What this task involves
Your answer should hold exactly the lines beginning with the one that contains "How do I perform: Click" and ending with the last line of the material, both included. Leave every picture out.

++++

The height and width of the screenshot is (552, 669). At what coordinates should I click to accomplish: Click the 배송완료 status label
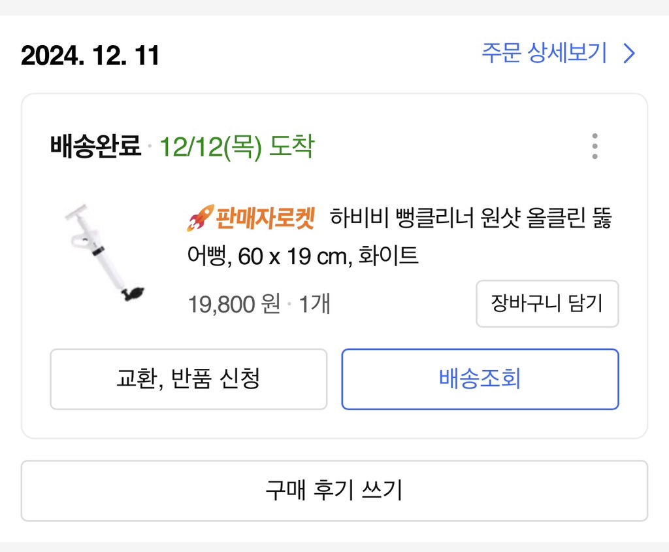click(95, 147)
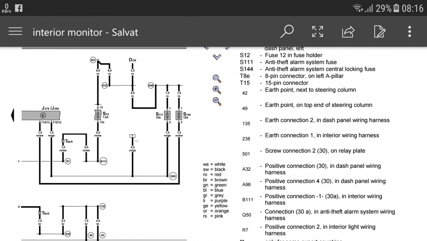The height and width of the screenshot is (241, 427).
Task: Tap the document title 'interior monitor - Salvat'
Action: click(x=85, y=32)
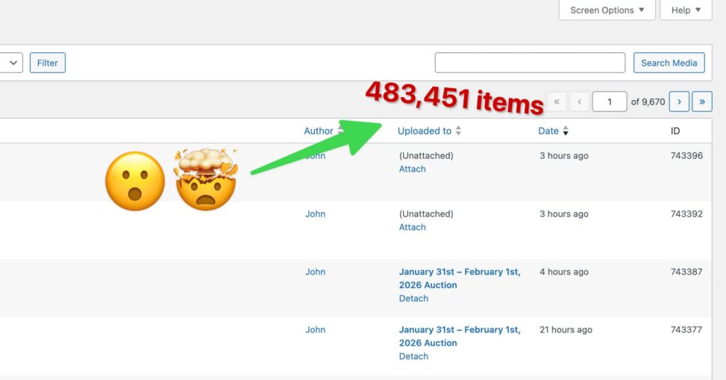The height and width of the screenshot is (380, 726).
Task: Focus the media search text field
Action: (530, 63)
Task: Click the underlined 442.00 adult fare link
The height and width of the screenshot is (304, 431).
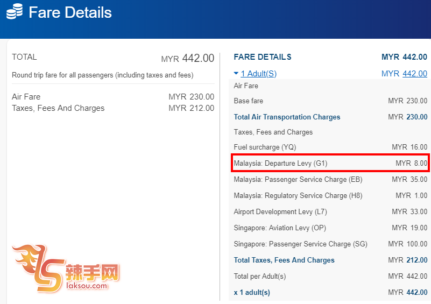Action: tap(414, 74)
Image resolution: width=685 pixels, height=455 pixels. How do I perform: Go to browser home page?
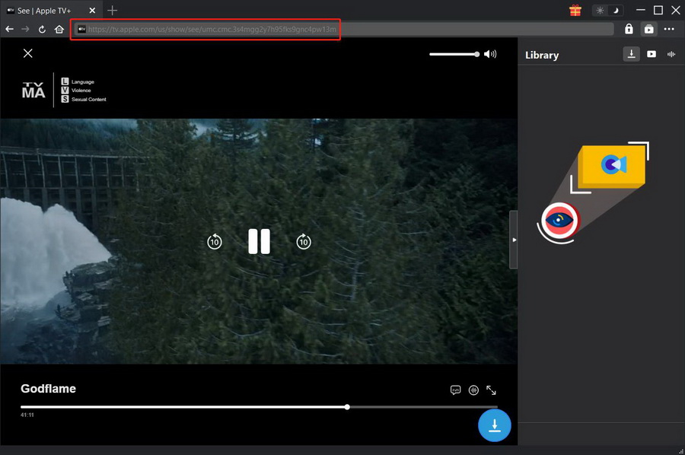click(59, 29)
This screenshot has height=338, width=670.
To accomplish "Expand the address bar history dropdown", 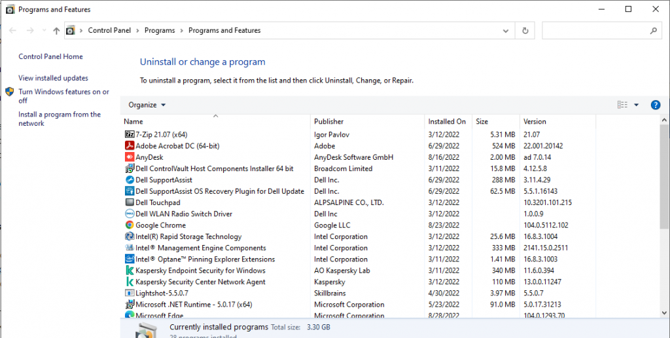I will click(x=505, y=31).
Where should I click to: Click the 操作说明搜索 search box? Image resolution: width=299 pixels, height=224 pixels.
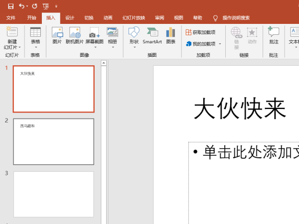pos(236,18)
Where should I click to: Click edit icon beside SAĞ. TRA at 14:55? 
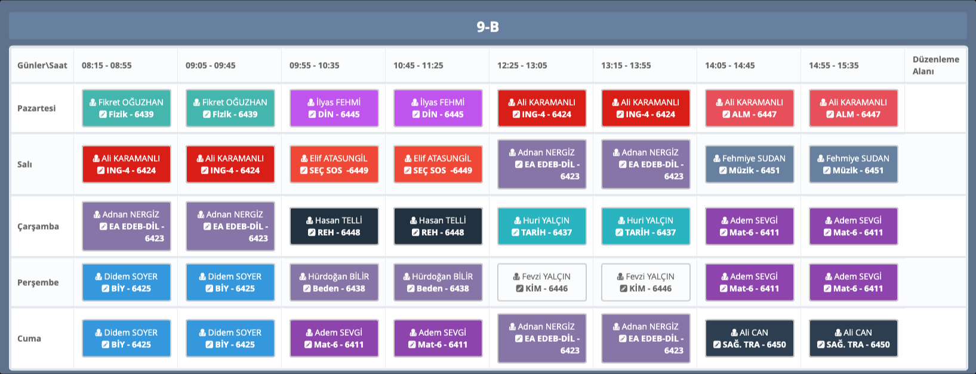tap(821, 345)
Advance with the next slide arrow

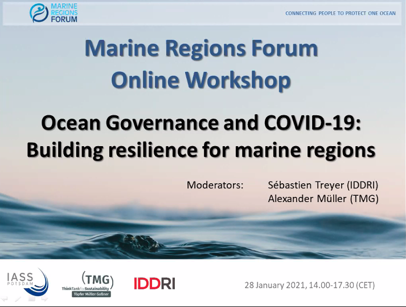(44, 298)
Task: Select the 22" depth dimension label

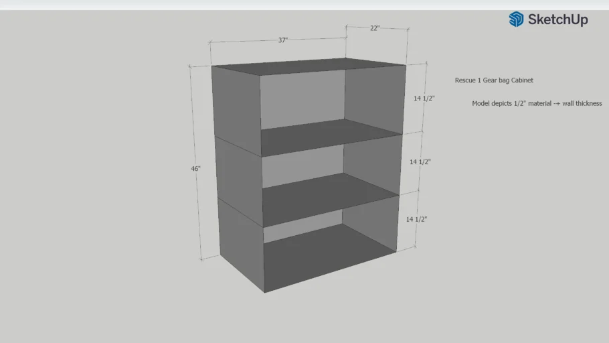Action: coord(374,28)
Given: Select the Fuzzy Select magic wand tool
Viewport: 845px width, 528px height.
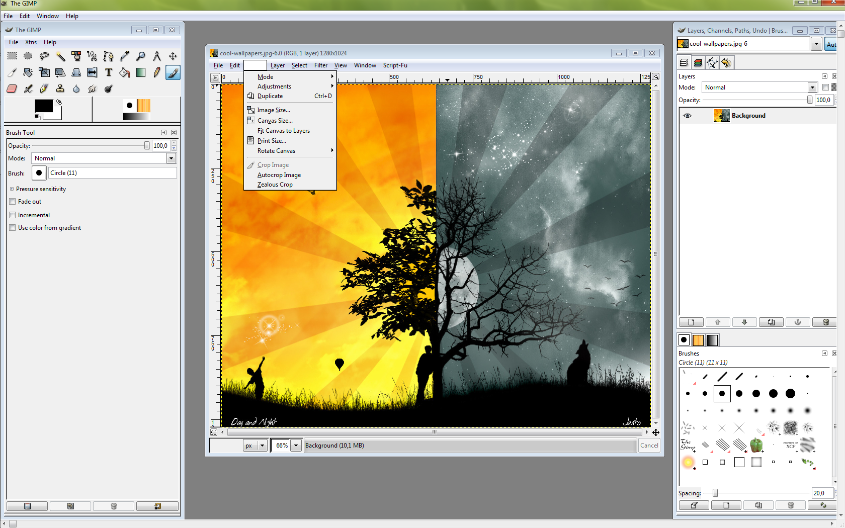Looking at the screenshot, I should [60, 56].
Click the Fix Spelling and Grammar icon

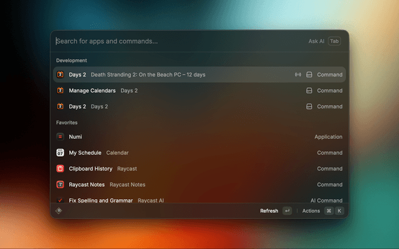pyautogui.click(x=60, y=200)
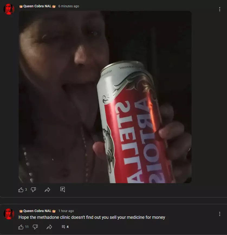This screenshot has height=235, width=227.
Task: Click the like count 11 on text post
Action: [x=27, y=227]
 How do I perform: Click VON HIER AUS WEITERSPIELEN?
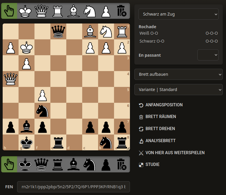point(175,153)
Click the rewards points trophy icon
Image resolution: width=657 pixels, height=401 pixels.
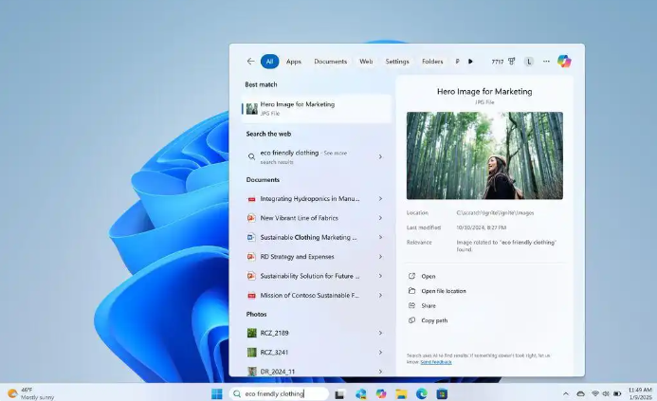tap(512, 62)
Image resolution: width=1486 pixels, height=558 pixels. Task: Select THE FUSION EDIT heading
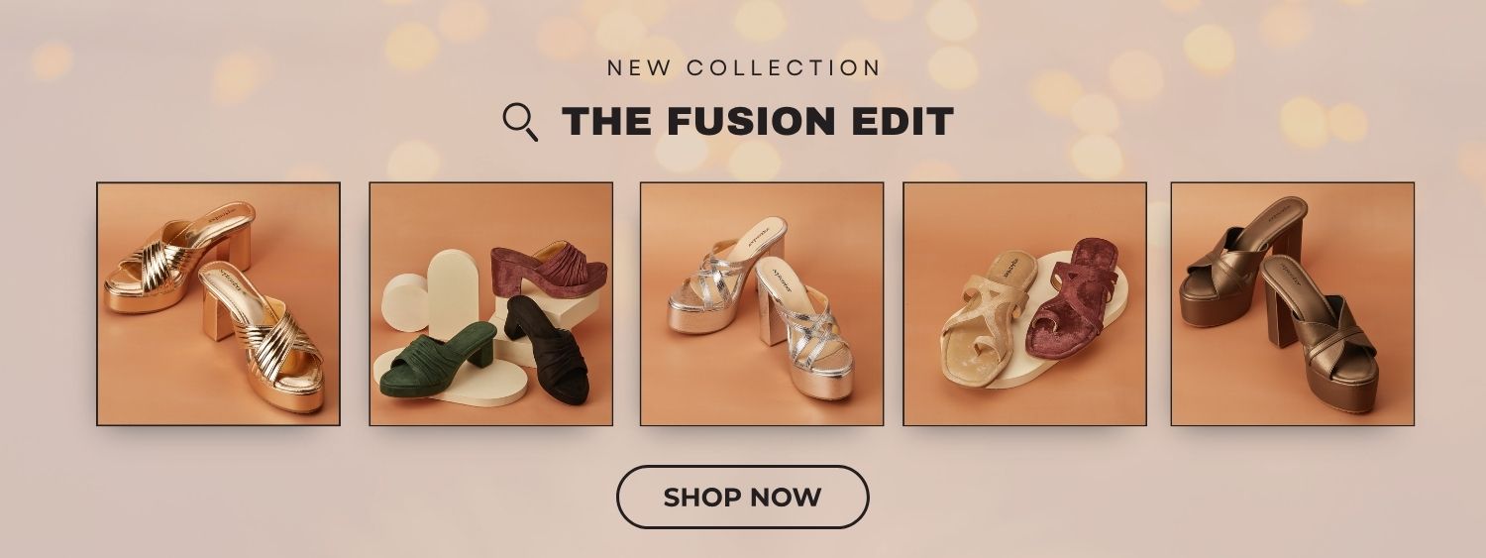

++++

Expected output
 How do I perform: Click VON HIER AUS WEITERSPIELEN?
point(175,153)
Click the rewards points trophy icon
Image resolution: width=657 pixels, height=401 pixels.
tap(512, 62)
Image resolution: width=1486 pixels, height=558 pixels. Task: Select THE FUSION EDIT heading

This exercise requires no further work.